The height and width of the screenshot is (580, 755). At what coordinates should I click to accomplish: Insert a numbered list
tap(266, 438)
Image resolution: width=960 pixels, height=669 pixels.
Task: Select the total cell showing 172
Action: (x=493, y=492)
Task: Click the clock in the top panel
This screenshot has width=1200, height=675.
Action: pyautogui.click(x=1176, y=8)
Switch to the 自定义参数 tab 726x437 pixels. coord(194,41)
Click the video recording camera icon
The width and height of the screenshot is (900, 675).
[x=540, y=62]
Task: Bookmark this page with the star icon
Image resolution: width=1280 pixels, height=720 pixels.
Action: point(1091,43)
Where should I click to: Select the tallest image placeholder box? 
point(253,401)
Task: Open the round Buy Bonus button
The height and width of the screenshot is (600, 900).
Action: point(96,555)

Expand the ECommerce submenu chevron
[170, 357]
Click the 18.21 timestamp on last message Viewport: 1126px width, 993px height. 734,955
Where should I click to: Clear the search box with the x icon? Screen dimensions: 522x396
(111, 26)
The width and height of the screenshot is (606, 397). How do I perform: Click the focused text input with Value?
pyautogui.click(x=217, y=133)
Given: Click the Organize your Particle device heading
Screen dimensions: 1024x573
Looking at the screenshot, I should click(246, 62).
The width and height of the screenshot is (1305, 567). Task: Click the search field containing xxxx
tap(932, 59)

YOUR ASSIGNMENT: Extract from the records above the lines from the one containing "Task: Bookmark this page with the star icon" to the one containing "Click the 18.21", both lines included, exactly as they appear and with nothing else.

ANSWER SPACE:
Task: Bookmark this page with the star icon
Image resolution: width=1280 pixels, height=720 pixels.
Action: point(1091,43)
Where should I click to: Select the tallest image placeholder box? 
point(253,401)
Task: Open the round Buy Bonus button
The height and width of the screenshot is (600, 900).
Action: point(96,555)

Expand the ECommerce submenu chevron
[170, 357]
Click the 18.21 timestamp on last message Viewport: 1126px width, 993px height. 734,955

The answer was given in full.